Sunday, May 3, 2020

Newport - To Surf or Die?

Newport - To Surf or Die?


Clive Summers
May 3, 2020


Newport Beach Defies Governor's Orders © CJN 2020
With another red tide of litigation treading water for seemingly compliant Huntington Beach beachgoers this weekend, Newport Beach was on the beat with surf and sunning.  On Friday the Hunting Beach city council sued the state seeking a “Temporary Restraining Order,” (TRO) to prevent Gov Gavin Newsom from closing the Orange County Beach line, from Huntington to San Clemente.  But the wave of justice didn’t break for Huntington beach-bums, who were left kicking sand at the end of the day with Newsom’s order still standing, and the SOS HB TRO sank.  Yet, while Huntington beaches remain naked and lonesome burning in the sun, Newport Beach arrivals were alive, on shore and “getting tubed.”

The legal riff between Huntington, and Newport Beach for that matter, has been ongoing while Newsom and the state have been attempting to bring more “affordable housing” into local municipalities to reduce the massive homelessness problem California faces.  But Huntington and Newport are not feeling it, which is understandable given the median home price average ticks in well above $ 900,000. Hence, residents  believe they are being held hostage to Sacramento’s, perhaps unrealistic, interest.  Yet, each of these two cities do provide thousands of service industry jobs, in food and beverage, tourism, among countless others.  Yet no workers in any one of those industries could ever afford rent in either Newport or Huntington, unless it was allowable, very inconceivable, within either localities to overcrowd 6 tenants in a 2 bedroom apartment. 
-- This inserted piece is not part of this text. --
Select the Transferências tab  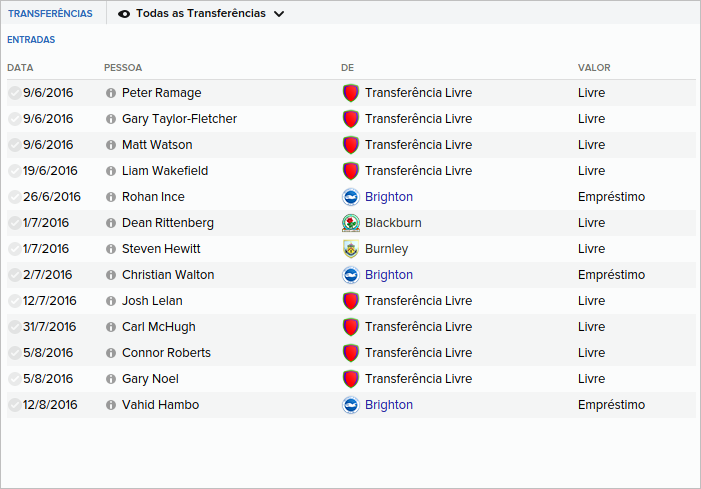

A 2018 law allows the Cali Attorney General to deny beach cities compliance measures to housing and zoning planning unless they shore up on state initiated measures to address the statewide housing crisis, and build state mandated new affordable housing units.  Newport Beach has been comparatively resistant to mandated regional quotas for affordable housing units, and has joined other cities throughout Los Angeles, Imperial, Riverside, Orange, Venture and San Bernardino counties, collectively. 

The zoning of these affordable housing units if being overseen by the Southern California Association of Governments (SCAG) and they are seeking to provide 1.3 million new homes across the counties.  But Newport Beach city council members find the task of their meeting the number of units they’d be responsible to procure for the “affordable housing” program untenable, if not impossible given the deadline, among other things.

Meanwhile, as certain of these costal cities fail to be compliant with affordable housing initiatives, Newsome has threatened to hold or delay on various much needed state funds non-compliant cites desperately need. 

Additionally, Huntington Beach has long pushed back on California’s “sanctuary law,” and sued the state in 2018 to make it “exempt” from the “California Values Act,” SB 53, via it’s status as a “charter city.”  That failed recently in April when the California Supreme Court declined to hear the case.  No US federal court intervention has been sought, but HB city council and constituents have intimated further federal remedies may well be on the table soon, if not very likely.